Configuring the DHCP Modules

It must be configured as a hook library for the desired DHCP server modules. Note that the user_chk library is installed alongside the Kea libraries in "<install-dir>/lib" where <install-dir> is determined by the –prefix option of the configure script. It defaults to "/usr/local". Assuming the default value then, configuring kea-dhcp4 to load the user_chk library could be done with the following Kea4 configuration:

"Dhcp4": {
"hooks-libraries": [ "/usr/local/lib/libdhcp_user_chk.so" ],
...
}

To configure it for kea-dhcp6, the commands are simply as shown below:

"Dhcp6": {
"hooks-libraries": [ "/usr/local/lib/libdhcp_user_chk.so" ],
...
}

User Check Outcome

Once up and running, the library should begin adding entries to the outcome file. Currently, the library uses a hard coded pathname for the user registry defined in load_unload.cc:

const char* user_chk_output_fname = "/tmp/user_chk_outcome.txt";
const char * user_chk_output_fname
User check outcome file name.

If the file cannot be created (or opened), the library will unload.

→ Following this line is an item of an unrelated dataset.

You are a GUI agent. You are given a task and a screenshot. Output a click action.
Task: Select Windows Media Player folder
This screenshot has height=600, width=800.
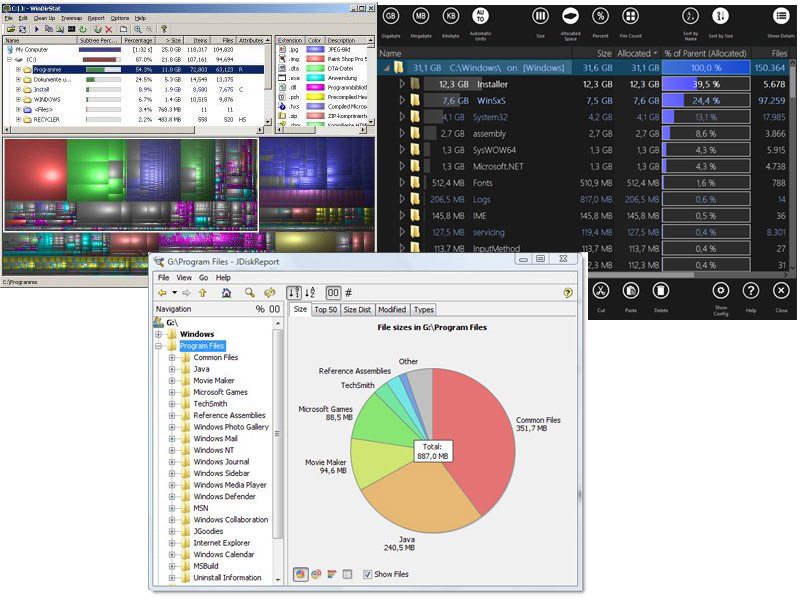(x=229, y=485)
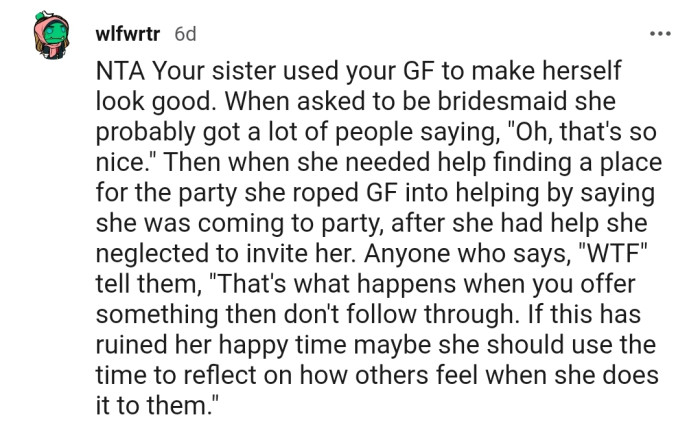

For each lease granted, the library will add the following information to the end of the file: the id type, the user id, the lease or prefix granted, and whether or not the user was found in the registry. This information is written in the form of "name=value" with one value per line. (See subnet_callout.cc for details.)

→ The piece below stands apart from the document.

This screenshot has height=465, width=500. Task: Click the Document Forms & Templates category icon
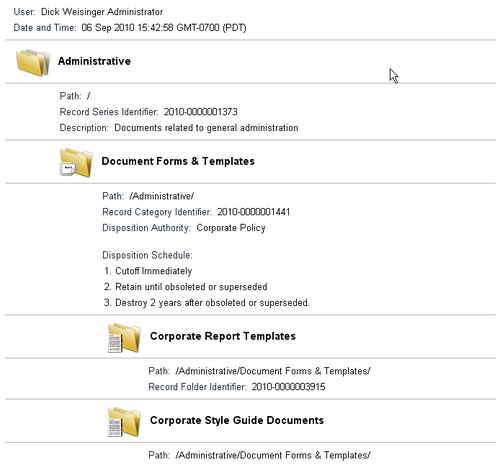(x=76, y=163)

A sample outcome file is shown below:

id_type=HW_ADDR
client=hwtype=1 0c:0e:0a:01:ff:04
addr=175.16.1.100
registered=yes
id_type=HW_ADDR
client=hwtype=1 0c:0e:0a:01:ff:05
addr=152.0.2.10
registered=no
id_type=HW_ADDR
client=hwtype=1 0c:0e:0a:01:ff:06
addr=175.16.1.101
registered=yes
id_type=HW_ADDR
client=hwtype=1 0c:0e:0a:01:ff:04
addr=175.16.1.102
registered=yes
id_type=DUID
client=00:01:00:01:19:ef:e6:3b:00:0c:01:02:03:04
addr=2001:db8:2::1:0:0/96
registered=yes
id_type=DUID
client=00:01:00:01:19:ef:e6:3b:00:0c:01:02:03:04
addr=2001:db8:2::
registered=yes
id_type=DUID
client=00:01:00:01:19:ef:e6:3b:00:0c:01:02:03:05
addr=5005:778:2::
registered=no
id_type=DUID
client=00:01:00:01:19:ef:e6:3b:00:0c:01:02:03:06
addr=2001:db8:2::1
registered=yes

Note the library always opens this file in append mode and does not limit its size.

Multi-Threading Compatibility

The user_chk hooks library does not define a multi_threading_compatible() C function so is considered as not compatible with multi-threading (and the current code should be in fact really not compatible).